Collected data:
-------------------------
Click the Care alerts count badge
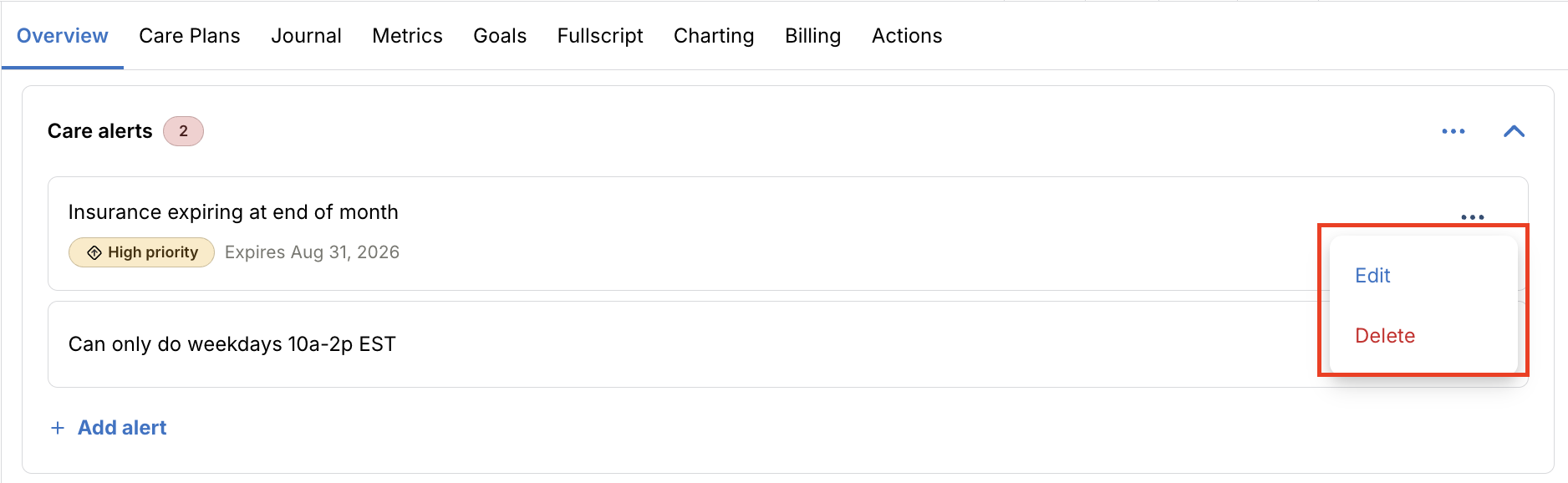The height and width of the screenshot is (483, 1568). point(183,131)
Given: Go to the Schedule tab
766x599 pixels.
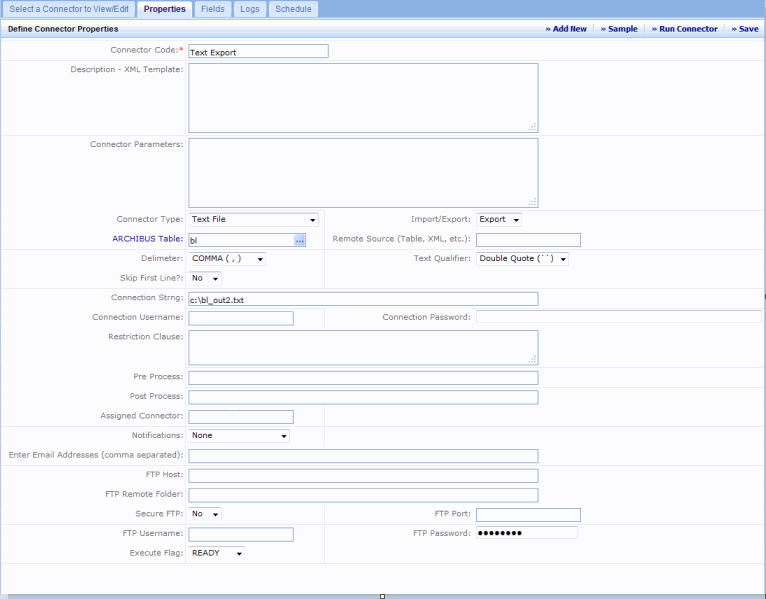Looking at the screenshot, I should (293, 9).
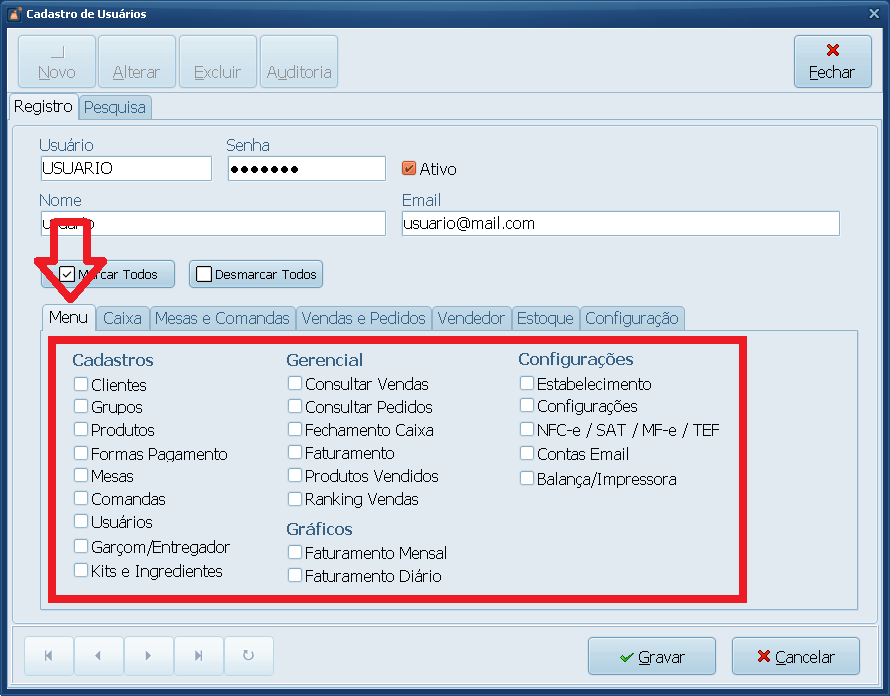The width and height of the screenshot is (890, 696).
Task: Click the Gravar button
Action: point(651,657)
-------------------------
Return the records word for word, leaving every picture out of the copy.

Click the Care alerts count badge
The height and width of the screenshot is (483, 1568). point(183,131)
Given: Go to the Schedule tab
766x599 pixels.
Looking at the screenshot, I should (293, 9).
The width and height of the screenshot is (890, 696).
Task: Click the Gravar button
Action: point(651,657)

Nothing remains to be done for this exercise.